**Your goal**
Reproduce every line of the listing below, character for character, leaving nothing out and changing nothing.

─── Data for the task

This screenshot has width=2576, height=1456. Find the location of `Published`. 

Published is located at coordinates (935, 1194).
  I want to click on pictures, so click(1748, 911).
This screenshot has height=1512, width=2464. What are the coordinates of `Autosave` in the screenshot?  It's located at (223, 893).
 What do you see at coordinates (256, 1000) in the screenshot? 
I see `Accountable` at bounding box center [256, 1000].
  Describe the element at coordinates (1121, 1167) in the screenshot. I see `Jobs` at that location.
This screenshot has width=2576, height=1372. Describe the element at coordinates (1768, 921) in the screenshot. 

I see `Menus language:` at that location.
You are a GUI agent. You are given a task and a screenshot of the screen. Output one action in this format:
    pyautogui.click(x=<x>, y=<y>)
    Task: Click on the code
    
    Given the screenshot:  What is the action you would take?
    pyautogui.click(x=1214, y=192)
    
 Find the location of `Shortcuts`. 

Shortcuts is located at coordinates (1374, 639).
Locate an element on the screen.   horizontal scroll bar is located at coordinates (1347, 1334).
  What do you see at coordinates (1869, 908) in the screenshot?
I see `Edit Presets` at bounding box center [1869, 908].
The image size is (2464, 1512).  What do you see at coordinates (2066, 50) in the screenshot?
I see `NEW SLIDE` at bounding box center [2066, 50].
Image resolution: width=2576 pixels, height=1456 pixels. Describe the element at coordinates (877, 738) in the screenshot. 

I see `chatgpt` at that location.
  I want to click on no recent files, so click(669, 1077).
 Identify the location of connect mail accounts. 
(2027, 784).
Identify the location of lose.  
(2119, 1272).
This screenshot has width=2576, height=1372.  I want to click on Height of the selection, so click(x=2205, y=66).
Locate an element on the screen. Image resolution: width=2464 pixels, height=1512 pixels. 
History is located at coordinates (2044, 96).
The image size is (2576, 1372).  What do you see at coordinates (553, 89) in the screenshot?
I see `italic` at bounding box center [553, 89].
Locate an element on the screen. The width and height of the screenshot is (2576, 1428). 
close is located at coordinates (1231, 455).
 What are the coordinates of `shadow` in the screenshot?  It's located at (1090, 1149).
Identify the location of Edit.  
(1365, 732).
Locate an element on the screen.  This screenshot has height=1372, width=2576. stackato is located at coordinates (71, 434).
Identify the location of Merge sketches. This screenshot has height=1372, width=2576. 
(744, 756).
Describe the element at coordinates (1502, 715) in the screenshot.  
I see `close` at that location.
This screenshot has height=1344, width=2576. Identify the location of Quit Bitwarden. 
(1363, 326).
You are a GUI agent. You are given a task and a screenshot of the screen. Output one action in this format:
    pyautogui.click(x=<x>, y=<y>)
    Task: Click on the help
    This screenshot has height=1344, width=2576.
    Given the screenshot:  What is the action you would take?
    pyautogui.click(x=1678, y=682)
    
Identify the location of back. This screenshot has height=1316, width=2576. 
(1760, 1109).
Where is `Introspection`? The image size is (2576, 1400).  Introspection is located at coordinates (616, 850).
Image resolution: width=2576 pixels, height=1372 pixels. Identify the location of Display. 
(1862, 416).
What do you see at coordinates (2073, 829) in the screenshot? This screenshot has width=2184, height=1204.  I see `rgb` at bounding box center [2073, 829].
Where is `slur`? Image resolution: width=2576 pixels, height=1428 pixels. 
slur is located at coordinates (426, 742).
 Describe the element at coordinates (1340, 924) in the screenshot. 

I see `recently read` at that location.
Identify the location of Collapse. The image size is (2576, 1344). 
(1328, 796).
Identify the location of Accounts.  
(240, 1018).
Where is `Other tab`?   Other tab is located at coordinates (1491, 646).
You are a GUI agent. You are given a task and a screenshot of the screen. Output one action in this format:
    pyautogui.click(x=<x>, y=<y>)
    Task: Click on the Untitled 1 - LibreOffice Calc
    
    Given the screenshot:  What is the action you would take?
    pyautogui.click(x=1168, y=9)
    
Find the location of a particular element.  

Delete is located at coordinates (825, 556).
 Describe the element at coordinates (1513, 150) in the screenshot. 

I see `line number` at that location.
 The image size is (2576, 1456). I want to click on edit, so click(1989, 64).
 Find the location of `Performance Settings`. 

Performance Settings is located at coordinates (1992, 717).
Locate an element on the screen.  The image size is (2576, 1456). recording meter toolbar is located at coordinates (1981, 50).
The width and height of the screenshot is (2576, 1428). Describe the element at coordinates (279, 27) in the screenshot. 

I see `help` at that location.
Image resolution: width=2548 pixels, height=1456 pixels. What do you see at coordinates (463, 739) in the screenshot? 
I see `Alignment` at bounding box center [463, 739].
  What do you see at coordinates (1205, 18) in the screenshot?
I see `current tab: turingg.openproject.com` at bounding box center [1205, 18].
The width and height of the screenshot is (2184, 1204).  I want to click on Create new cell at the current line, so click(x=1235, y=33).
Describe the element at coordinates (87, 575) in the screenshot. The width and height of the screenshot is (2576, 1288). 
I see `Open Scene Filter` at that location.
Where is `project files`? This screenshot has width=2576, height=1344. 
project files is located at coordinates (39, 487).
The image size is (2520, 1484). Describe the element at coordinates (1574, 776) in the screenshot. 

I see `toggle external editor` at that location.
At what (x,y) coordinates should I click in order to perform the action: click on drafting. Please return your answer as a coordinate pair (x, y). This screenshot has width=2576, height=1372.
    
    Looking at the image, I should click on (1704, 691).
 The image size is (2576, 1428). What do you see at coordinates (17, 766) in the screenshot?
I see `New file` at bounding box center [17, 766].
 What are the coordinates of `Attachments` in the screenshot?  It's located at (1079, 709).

──────

**Full answer**
This screenshot has width=2576, height=1456. Find the location of `Published`. 

Published is located at coordinates (935, 1194).
  I want to click on pictures, so click(1748, 911).
This screenshot has height=1512, width=2464. What are the coordinates of `Autosave` in the screenshot?  It's located at (223, 893).
 What do you see at coordinates (256, 1000) in the screenshot? 
I see `Accountable` at bounding box center [256, 1000].
  Describe the element at coordinates (1121, 1167) in the screenshot. I see `Jobs` at that location.
This screenshot has width=2576, height=1372. Describe the element at coordinates (1768, 921) in the screenshot. 

I see `Menus language:` at that location.
You are a GUI agent. You are given a task and a screenshot of the screen. Output one action in this format:
    pyautogui.click(x=<x>, y=<y>)
    Task: Click on the code
    
    Given the screenshot:  What is the action you would take?
    pyautogui.click(x=1214, y=192)
    
 Find the location of `Shortcuts`. 

Shortcuts is located at coordinates (1374, 639).
Locate an element on the screen.   horizontal scroll bar is located at coordinates (1347, 1334).
  What do you see at coordinates (1869, 908) in the screenshot?
I see `Edit Presets` at bounding box center [1869, 908].
The image size is (2464, 1512).  What do you see at coordinates (2066, 50) in the screenshot?
I see `NEW SLIDE` at bounding box center [2066, 50].
Image resolution: width=2576 pixels, height=1456 pixels. Describe the element at coordinates (877, 738) in the screenshot. 

I see `chatgpt` at that location.
  I want to click on no recent files, so click(669, 1077).
 Identify the location of connect mail accounts. 
(2027, 784).
Identify the location of lose.  
(2119, 1272).
This screenshot has width=2576, height=1372.  I want to click on Height of the selection, so click(x=2205, y=66).
Locate an element on the screen. Image resolution: width=2464 pixels, height=1512 pixels. 
History is located at coordinates (2044, 96).
The image size is (2576, 1372).  What do you see at coordinates (553, 89) in the screenshot?
I see `italic` at bounding box center [553, 89].
Locate an element on the screen. The width and height of the screenshot is (2576, 1428). 
close is located at coordinates (1231, 455).
 What are the coordinates of `shadow` in the screenshot?  It's located at (1090, 1149).
Identify the location of Edit.  
(1365, 732).
Locate an element on the screen.  This screenshot has height=1372, width=2576. stackato is located at coordinates (71, 434).
Identify the location of Merge sketches. This screenshot has height=1372, width=2576. 
(744, 756).
Describe the element at coordinates (1502, 715) in the screenshot.  
I see `close` at that location.
This screenshot has height=1344, width=2576. Identify the location of Quit Bitwarden. 
(1363, 326).
You are a GUI agent. You are given a task and a screenshot of the screen. Output one action in this format:
    pyautogui.click(x=<x>, y=<y>)
    Task: Click on the help
    This screenshot has height=1344, width=2576.
    Given the screenshot:  What is the action you would take?
    pyautogui.click(x=1678, y=682)
    
Identify the location of back. This screenshot has height=1316, width=2576. 
(1760, 1109).
Where is `Introspection`? The image size is (2576, 1400).  Introspection is located at coordinates (616, 850).
Image resolution: width=2576 pixels, height=1372 pixels. Identify the location of Display. 
(1862, 416).
What do you see at coordinates (2073, 829) in the screenshot? This screenshot has width=2184, height=1204.  I see `rgb` at bounding box center [2073, 829].
Where is `slur`? Image resolution: width=2576 pixels, height=1428 pixels. 
slur is located at coordinates (426, 742).
 Describe the element at coordinates (1340, 924) in the screenshot. 

I see `recently read` at that location.
Identify the location of Collapse. The image size is (2576, 1344). 
(1328, 796).
Identify the location of Accounts.  
(240, 1018).
Where is `Other tab`?   Other tab is located at coordinates (1491, 646).
You are a GUI agent. You are given a task and a screenshot of the screen. Output one action in this format:
    pyautogui.click(x=<x>, y=<y>)
    Task: Click on the Untitled 1 - LibreOffice Calc
    
    Given the screenshot:  What is the action you would take?
    pyautogui.click(x=1168, y=9)
    
Find the location of a particular element.  

Delete is located at coordinates (825, 556).
 Describe the element at coordinates (1513, 150) in the screenshot. 

I see `line number` at that location.
 The image size is (2576, 1456). I want to click on edit, so click(1989, 64).
 Find the location of `Performance Settings`. 

Performance Settings is located at coordinates (1992, 717).
Locate an element on the screen.  The image size is (2576, 1456). recording meter toolbar is located at coordinates (1981, 50).
The width and height of the screenshot is (2576, 1428). Describe the element at coordinates (279, 27) in the screenshot. 

I see `help` at that location.
Image resolution: width=2548 pixels, height=1456 pixels. What do you see at coordinates (463, 739) in the screenshot? 
I see `Alignment` at bounding box center [463, 739].
  What do you see at coordinates (1205, 18) in the screenshot?
I see `current tab: turingg.openproject.com` at bounding box center [1205, 18].
The width and height of the screenshot is (2184, 1204).  I want to click on Create new cell at the current line, so click(x=1235, y=33).
Describe the element at coordinates (87, 575) in the screenshot. The width and height of the screenshot is (2576, 1288). 
I see `Open Scene Filter` at that location.
Where is `project files`? This screenshot has width=2576, height=1344. 
project files is located at coordinates (39, 487).
The image size is (2520, 1484). Describe the element at coordinates (1574, 776) in the screenshot. 

I see `toggle external editor` at that location.
At what (x,y) coordinates should I click in order to perform the action: click on drafting. Please return your answer as a coordinate pair (x, y). This screenshot has width=2576, height=1372.
    
    Looking at the image, I should click on (1704, 691).
 The image size is (2576, 1428). What do you see at coordinates (17, 766) in the screenshot?
I see `New file` at bounding box center [17, 766].
 What are the coordinates of `Attachments` in the screenshot?  It's located at (1079, 709).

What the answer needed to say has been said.